Specifying Cassandra and graph settings

How to set Cassandra and graph settings for a graph.

Some DSE Graph options are set on a per-graph basis. The settings are modified and read using either System or Schema API calls in the Gremlin console. These option values are stored in Cassandra tables and are not set in the dse.yaml file. See the DSE Graph reference for a complete list of available options. Other settings for DSE Graph are also in the dse.yaml file.

Procedure

Most per-graph options are set using the Schema API.

  • Check all non-default values of configuration settings.
    schema.config().describe()
    graph.tx_groups.default.write_consistency: ALL
    graph.tx_groups.default.read_consistency: QUORUM
  • Check the values of a specific setting.
    schema.config().option('graph.tx_groups.default.write_consistency').get()
    ALL
  • Set the value of a configuration setting.
    schema.config().option('graph.tx_groups.default.write_consistency').set('ALL')
    null
  • To retrieve all traversal sources that have been set, use the get() command with the traversal source type option:
    schema.config().option('graph.traversal_sources.*.type').get()
    REAL_TIME
  • Set the maximum time to wait for a traversal to evaluate:
    schema.config().option("graph.traversal_sources.g.evaluation_timeout").set('PT2H')
    Important: Setting a timeout value of greater than 1095 days (maximum integer) can exceed the limit of a graph session. Starting a new session and setting the timeout to a lower value can recover access to a hung session. This caution is applicable for all timeouts: evaluation_timeout, system_evaluation_timeout, analytic_evaluation_timeout, and realtime_evaluation_timeout
    PT2H
    Note: The dse.yaml file has settings realtime_evaluation_timeout_in_seconds and analytic_evaluation_timeout_in_minutes that determine the timeout value used depending on whether the query is an OLTP or OLAP query, respectively.

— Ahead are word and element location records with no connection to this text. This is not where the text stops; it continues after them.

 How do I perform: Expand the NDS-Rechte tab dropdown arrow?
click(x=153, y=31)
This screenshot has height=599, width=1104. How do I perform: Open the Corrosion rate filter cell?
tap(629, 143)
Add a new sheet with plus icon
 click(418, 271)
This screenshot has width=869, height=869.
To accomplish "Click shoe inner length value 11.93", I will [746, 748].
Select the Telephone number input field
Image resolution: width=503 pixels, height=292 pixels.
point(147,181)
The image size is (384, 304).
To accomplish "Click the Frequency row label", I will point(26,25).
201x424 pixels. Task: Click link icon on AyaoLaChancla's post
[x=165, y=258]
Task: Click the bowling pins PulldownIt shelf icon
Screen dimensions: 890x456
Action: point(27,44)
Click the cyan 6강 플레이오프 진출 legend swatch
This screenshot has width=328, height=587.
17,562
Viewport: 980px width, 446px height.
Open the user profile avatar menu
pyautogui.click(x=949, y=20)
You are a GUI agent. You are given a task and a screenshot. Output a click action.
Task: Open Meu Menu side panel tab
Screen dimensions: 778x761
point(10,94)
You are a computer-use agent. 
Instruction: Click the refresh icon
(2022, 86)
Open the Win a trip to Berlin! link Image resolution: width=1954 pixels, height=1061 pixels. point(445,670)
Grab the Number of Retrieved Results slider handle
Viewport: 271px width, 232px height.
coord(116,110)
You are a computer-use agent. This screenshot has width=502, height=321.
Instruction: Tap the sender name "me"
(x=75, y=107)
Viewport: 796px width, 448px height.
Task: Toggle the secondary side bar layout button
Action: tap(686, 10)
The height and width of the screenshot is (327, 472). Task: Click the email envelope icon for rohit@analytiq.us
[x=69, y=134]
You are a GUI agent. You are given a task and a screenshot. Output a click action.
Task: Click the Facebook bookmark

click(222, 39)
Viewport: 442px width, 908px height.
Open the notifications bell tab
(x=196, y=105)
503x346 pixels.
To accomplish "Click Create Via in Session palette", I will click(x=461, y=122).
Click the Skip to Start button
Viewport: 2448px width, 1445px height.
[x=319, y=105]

The command shown above using evaluation_timeoutwill override any system level setting for the traversal source g specified.

Some options must be set using the System API.

  • Settings can also be set while creating a new graph. For instance, replication for graph inherits Cassandra defaults, so the replication factor is set to 1 and the class is SimpleStrategy. As with Cassandra, the replication factor for graph should be set before adding data.
    gremlin>  system.graph('gizmo').
        replication("{'class' : 'NetworkTopologyStrategy', 'dc1' : 3 }").
        ifNotExists().create()
  • Graph also creates a keyspace for storing graph variables in Cassandra tables. This keyspace holds essential information, so the replication factor should be set to something higher than one replica to ensure no loss.
    gremlin>  system.graph('gizmo').    
        replication("{'class' : 'NetworkTopologyStrategy', 'dc1' : 3 }").
        systemReplication("{'class' : 'NetworkTopologyStrategy', 'dc1' : 3 }").
        ifNotExists().create()
  • Additional schema settings can be configured at graph creation.
    system.graph('food2').
      replication("{'class' : 'SimpleStrategy', 'replication_factor' : 1 }").
      systemReplication("{'class' : 'SimpleStrategy', 'replication_factor' : 1 }").
      option("graph.schema_mode").set("Development").
      option("graph.allow_scan").set("false").
      option("graph.default_property_key_cardinality").set("multiple").
      option("graph.tx_groups.*.write_consistency").set("ALL").
      create()
    More information can be found in the reference.

The Graph API is used to set some transaction settings.

  • The allow_scan option can be set at either a single graph level or as shown here, for all actions within a transaction made on a single node. This setting can be useful if a quorum cannot be mustered for writing the option change to the system table.
    graph.tx().config().option("allow_scan", true).open()
    null